In practice, normally manure and energy crops are used to produce biogas. Through innovative reactor concepts problematic biomass such as straw, solid manure, grass clippings from landscape management can also be utilized for the production of biogas.
Biogas is mainly composed of CH4, CO2 and H2. It results from the microbial transformation of organic biomass under anaerobic conditions. The diversity of microorganisms results in a significant metabolic potential that is generally suitable for the utilization of all kind of biomass.

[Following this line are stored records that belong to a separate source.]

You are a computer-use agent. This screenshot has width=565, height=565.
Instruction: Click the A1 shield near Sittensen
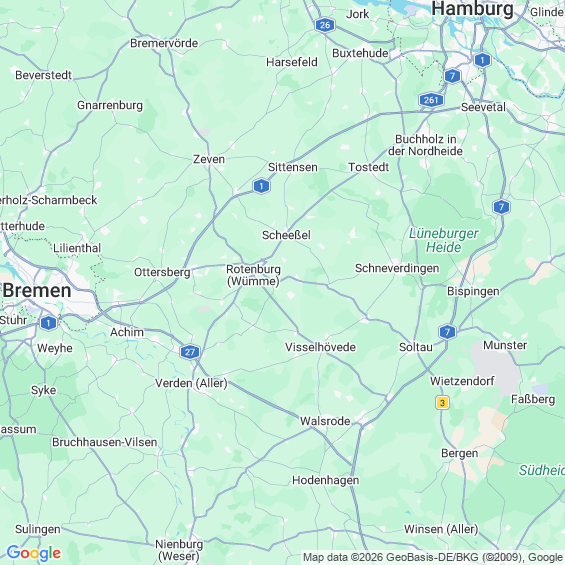point(261,186)
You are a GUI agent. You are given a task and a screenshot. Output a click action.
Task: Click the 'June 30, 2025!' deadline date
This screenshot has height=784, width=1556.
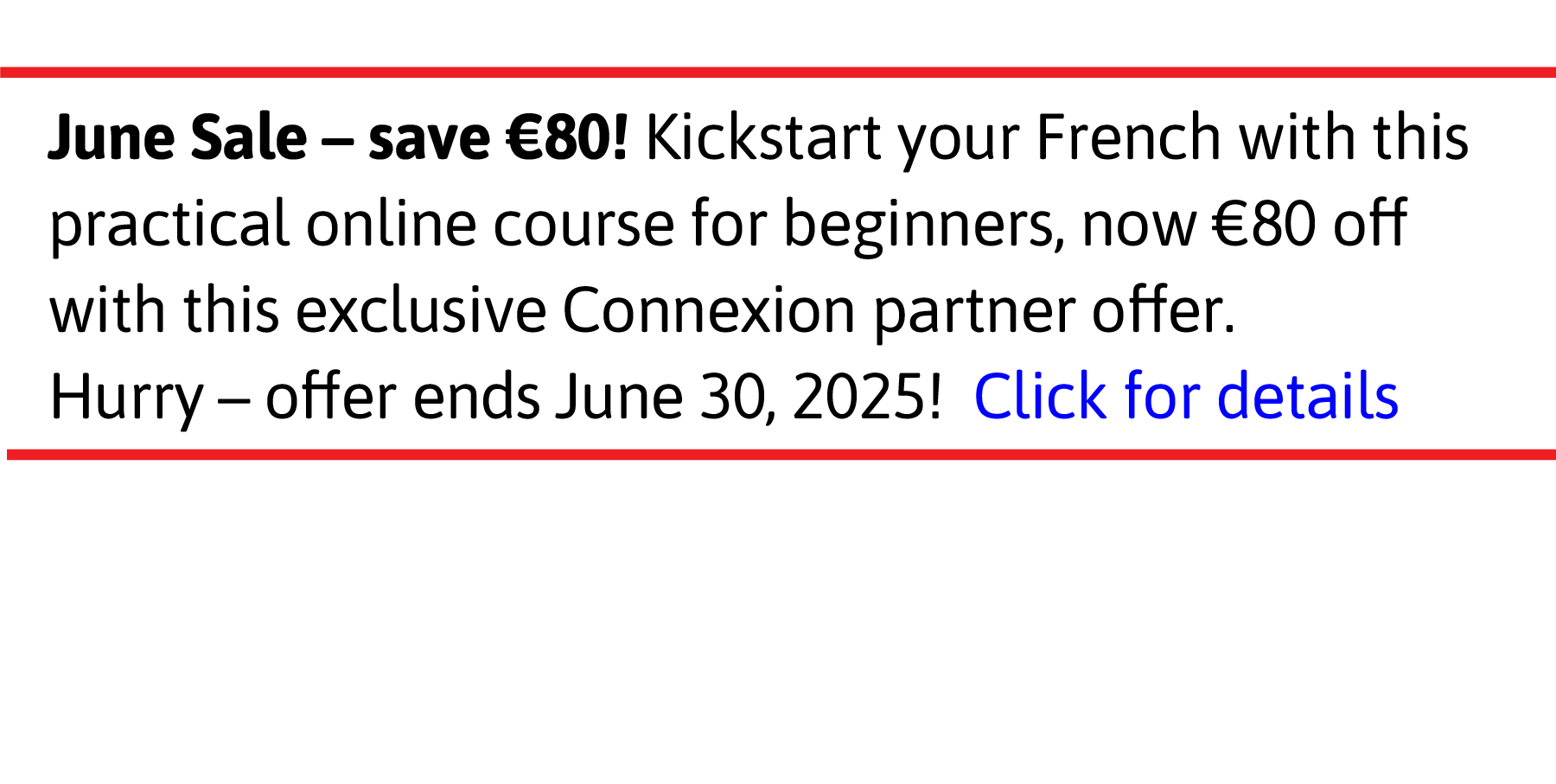[x=749, y=397]
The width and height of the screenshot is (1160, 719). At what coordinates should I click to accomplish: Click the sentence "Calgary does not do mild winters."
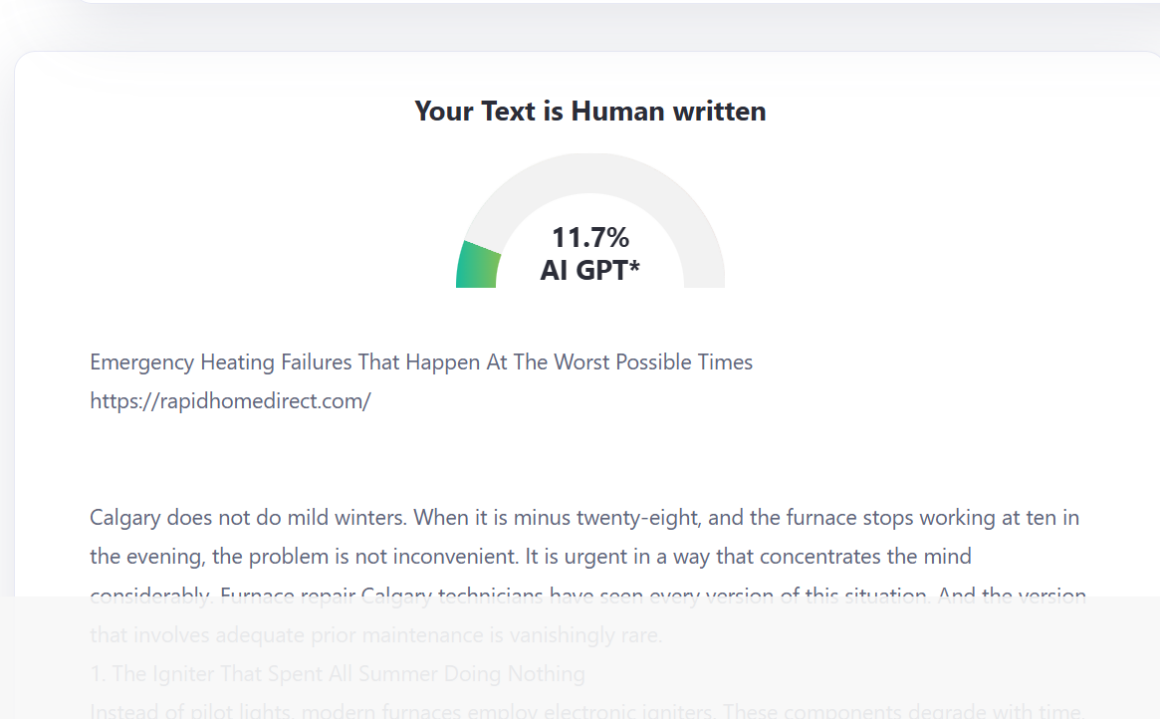click(x=249, y=518)
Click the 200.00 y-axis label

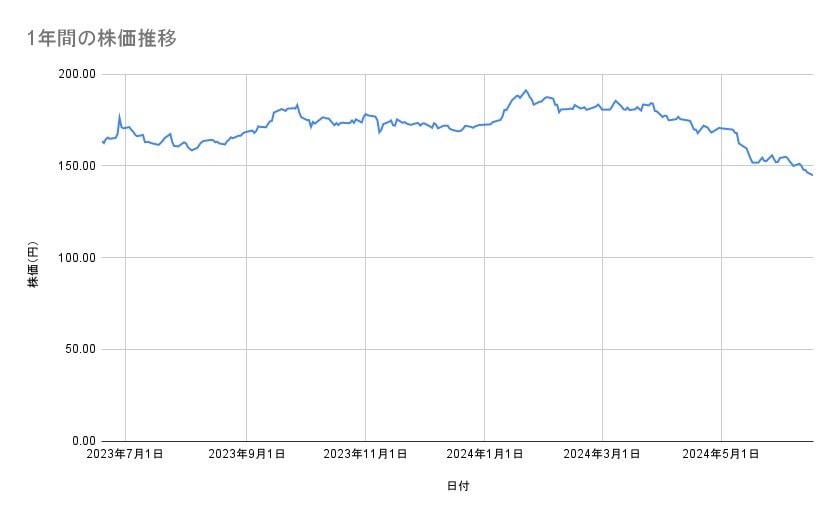click(x=77, y=74)
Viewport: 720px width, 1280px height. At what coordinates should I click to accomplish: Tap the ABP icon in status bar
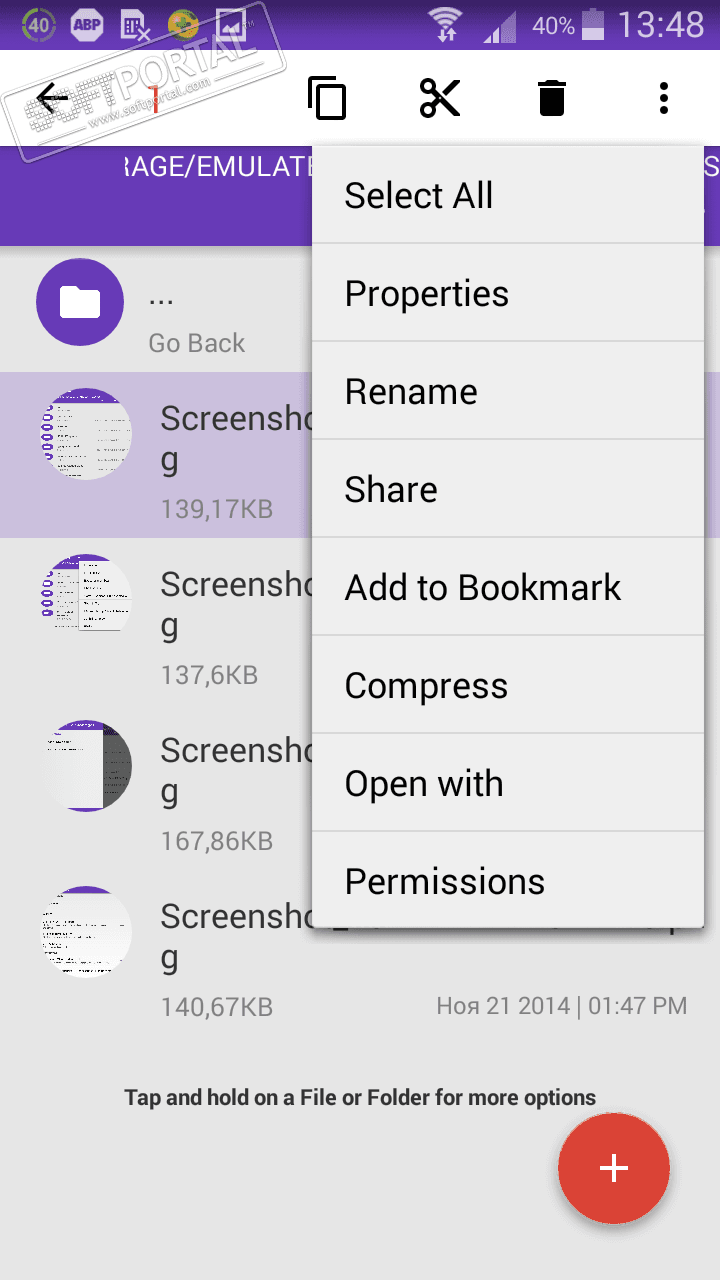(87, 25)
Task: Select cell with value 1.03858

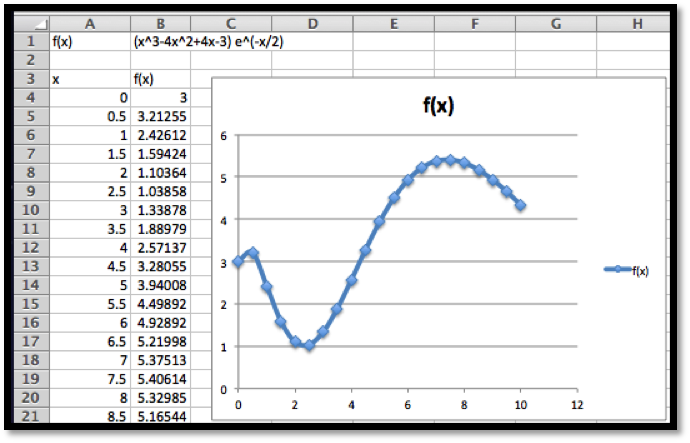Action: 161,191
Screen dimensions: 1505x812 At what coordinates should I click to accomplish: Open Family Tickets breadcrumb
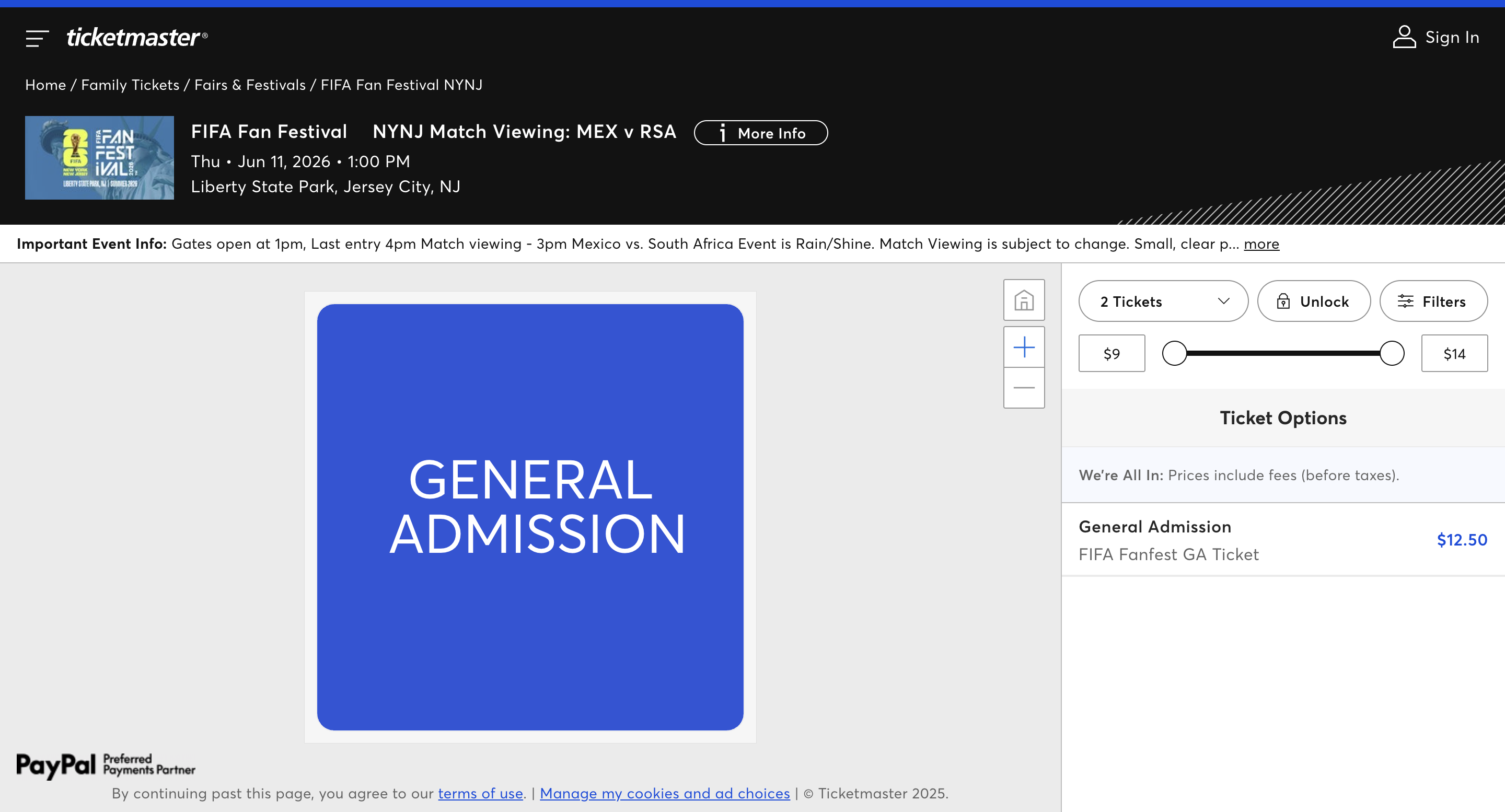coord(130,85)
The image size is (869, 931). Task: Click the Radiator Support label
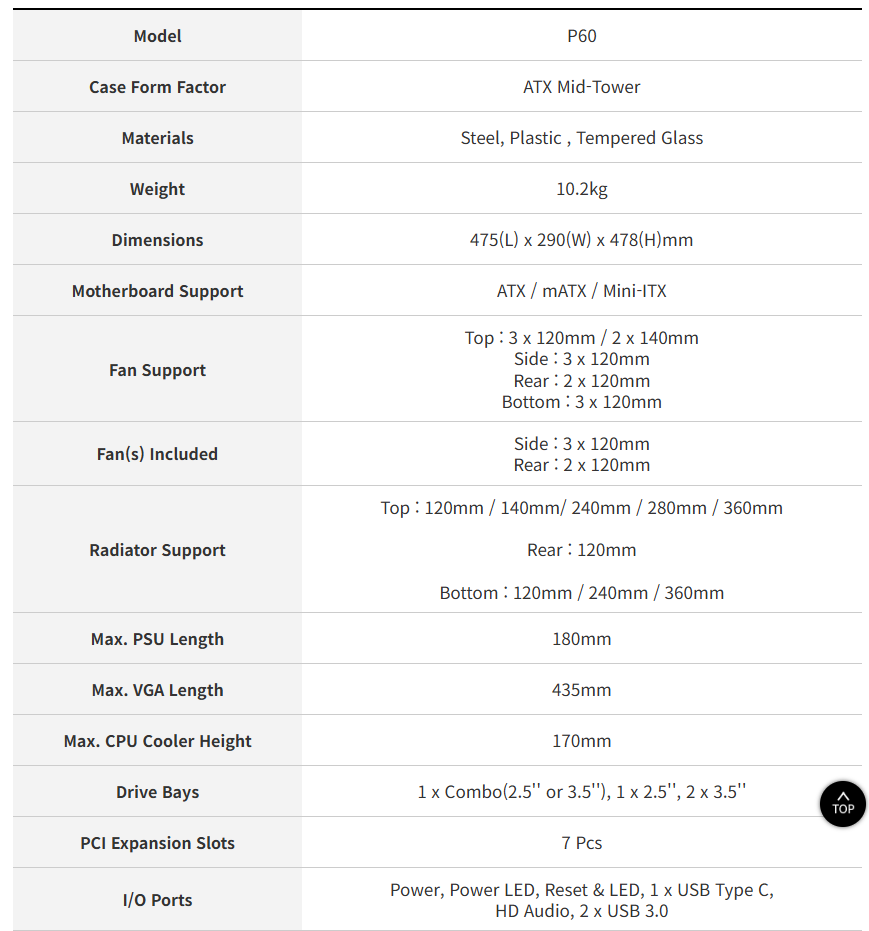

Of particular interest is the use of hard-degradable organic material, but also of residual and waste materials from agricultural and biotechnological production.
The Continuous Stirred Tank Reactor (CSTR) is commonly used or for the combined fermentation of manure and biogas plants.
Digestation of structure rich materials demands for novel reactor types. Researchers at the ATB developed the Upflow Anaerobic Solid-State (UASS) Reactor as well as a continuous two-phase leach bed reactor (LBR). These reactor types are characterized by high biological stability. They are particularly suitable for bulkable long-fiber organic biomass. (See also Biogas laboratory)
Furthermore, methods for the elimination of nitrogen have been integrated into novel biogas plant concepts. As a result, it is possible to reduce nitrogen loads which are detrimental to microbiology. Such effects occur in particular when agricultural substrates such as chicken manure is used as feedstock.